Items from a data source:

=======

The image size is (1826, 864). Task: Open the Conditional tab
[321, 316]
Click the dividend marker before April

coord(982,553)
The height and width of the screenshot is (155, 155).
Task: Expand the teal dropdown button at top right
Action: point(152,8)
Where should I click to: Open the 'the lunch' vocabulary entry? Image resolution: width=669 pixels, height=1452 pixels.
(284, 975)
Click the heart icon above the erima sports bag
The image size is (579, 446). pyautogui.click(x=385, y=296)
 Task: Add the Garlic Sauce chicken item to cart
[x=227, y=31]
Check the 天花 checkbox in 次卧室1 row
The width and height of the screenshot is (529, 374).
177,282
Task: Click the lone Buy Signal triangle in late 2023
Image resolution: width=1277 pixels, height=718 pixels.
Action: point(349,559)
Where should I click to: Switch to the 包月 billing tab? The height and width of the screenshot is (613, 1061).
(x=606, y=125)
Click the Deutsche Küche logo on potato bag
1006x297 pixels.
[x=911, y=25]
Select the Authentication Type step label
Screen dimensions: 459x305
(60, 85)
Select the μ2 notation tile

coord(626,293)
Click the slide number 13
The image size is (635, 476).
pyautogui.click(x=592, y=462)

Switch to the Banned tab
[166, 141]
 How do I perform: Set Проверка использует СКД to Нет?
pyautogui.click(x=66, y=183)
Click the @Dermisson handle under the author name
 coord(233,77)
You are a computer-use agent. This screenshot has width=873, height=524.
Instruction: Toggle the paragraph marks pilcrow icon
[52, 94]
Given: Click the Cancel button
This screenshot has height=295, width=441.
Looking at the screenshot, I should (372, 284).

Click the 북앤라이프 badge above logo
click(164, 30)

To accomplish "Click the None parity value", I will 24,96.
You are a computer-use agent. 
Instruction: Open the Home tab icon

=======

• [Short task]: Update the rows from the line containing "Select the Authentication Type step label" through the end of the rows by replacing "Banned" with "Blocked", changing nothing else.

• [The response]:
Select the Authentication Type step label
Screen dimensions: 459x305
(60, 85)
Select the μ2 notation tile

coord(626,293)
Click the slide number 13
The image size is (635, 476).
pyautogui.click(x=592, y=462)

Switch to the Blocked tab
[166, 141]
 How do I perform: Set Проверка использует СКД to Нет?
pyautogui.click(x=66, y=183)
Click the @Dermisson handle under the author name
 coord(233,77)
You are a computer-use agent. This screenshot has width=873, height=524.
Instruction: Toggle the paragraph marks pilcrow icon
[52, 94]
Given: Click the Cancel button
This screenshot has height=295, width=441.
Looking at the screenshot, I should (372, 284).

Click the 북앤라이프 badge above logo
click(164, 30)

To accomplish "Click the None parity value", I will 24,96.
You are a computer-use agent. 
Instruction: Open the Home tab icon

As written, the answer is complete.